Kennedy goes ‘Bionic’

New robotics club the precursor to nanotechnology program

As winter sets in, most students—in addition to homework, of course—spend their weekends at the gym for offseason workouts, perhaps on the hardwood perfecting a jump shot, or on the stage running lines and blocking for the spring musical.  A new Kennedy team, however, will be doing something a bit different—building robots.

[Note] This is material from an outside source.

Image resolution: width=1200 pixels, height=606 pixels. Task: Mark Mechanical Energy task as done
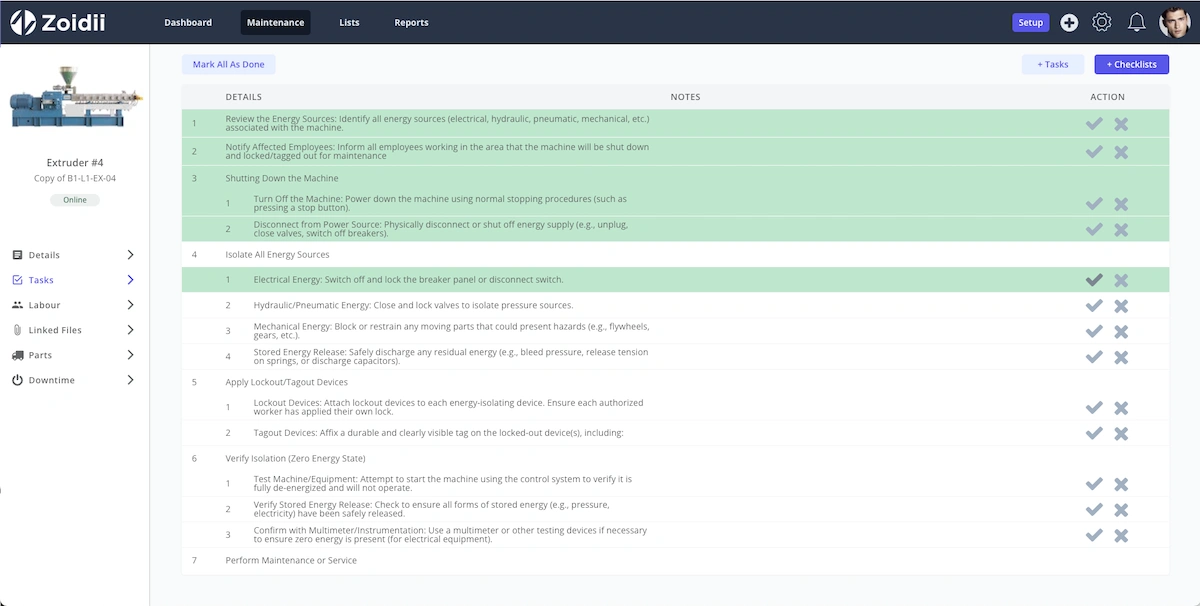pos(1094,331)
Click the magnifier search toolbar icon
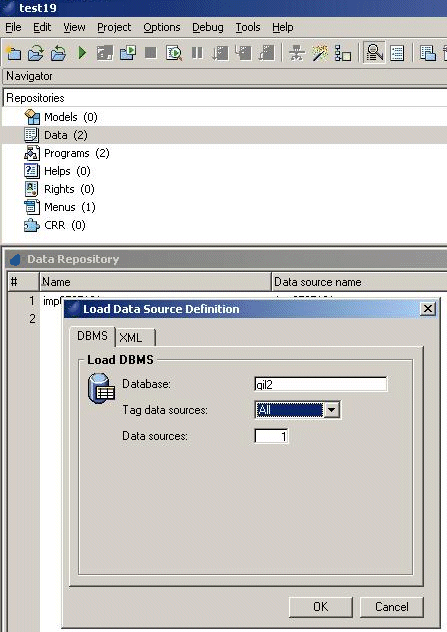Image resolution: width=447 pixels, height=632 pixels. coord(374,53)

Introducing the Bionic Gaels, Kennedy’s FIRST Tech Challenge (FTC) team ever!  The mission of FIRST, For Inspiration and Recognition of Science and Technology, is to “inspire young people to be science and technology leaders”.  Mentor Joseph Higham, along with science teachers Laura Cascioli and George Petryczka, has begun that inspiration here at Kennedy.

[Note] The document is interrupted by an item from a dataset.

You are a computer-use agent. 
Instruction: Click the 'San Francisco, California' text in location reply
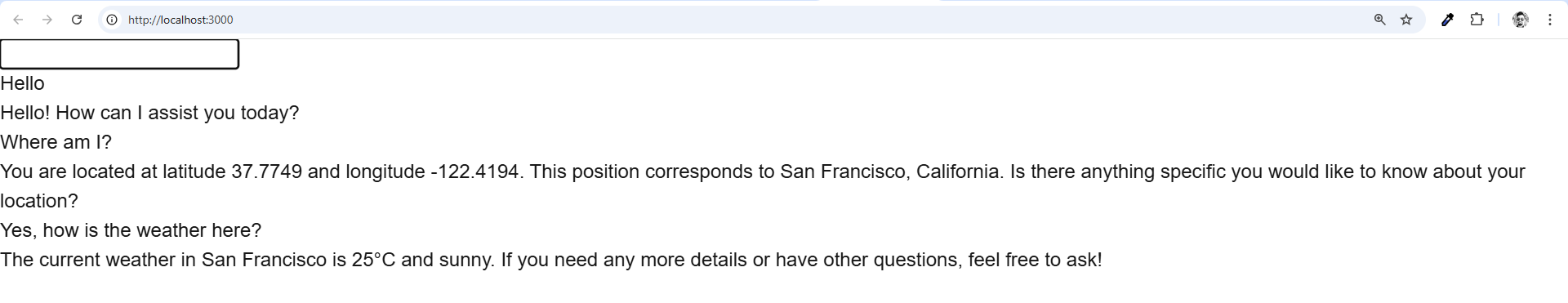pos(891,172)

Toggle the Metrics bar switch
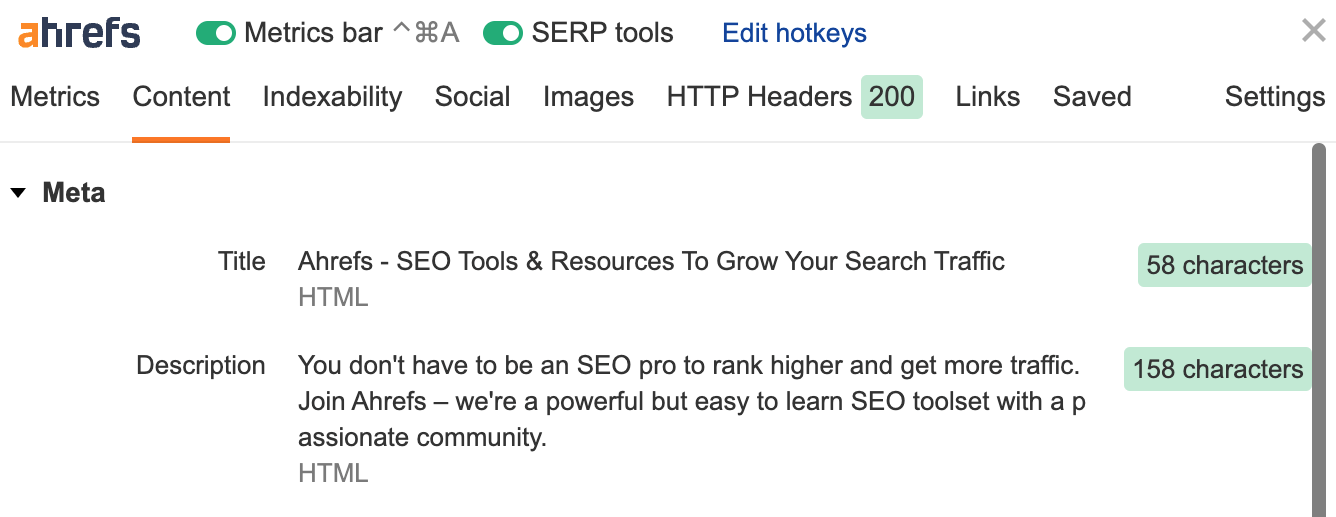(x=215, y=34)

In preparation for its first competition, the Bionic Gaels have assembled and deconstructed two practice robots, Ranger and Mantis, and begun learning the basics about ROBOTC programming language.  Earlier this month, the Gaels spent a Saturday turning a portion of the cafeteria into a 12-by-12-foot practice field to get ready for the competition games.

The Rev. Mark Vaillancourt, president/principal of Kennedy, hopes the robotics club will spawn renewed interest in the sciences as he looks to incorporate a nanotechnology program into the school’s curriculum.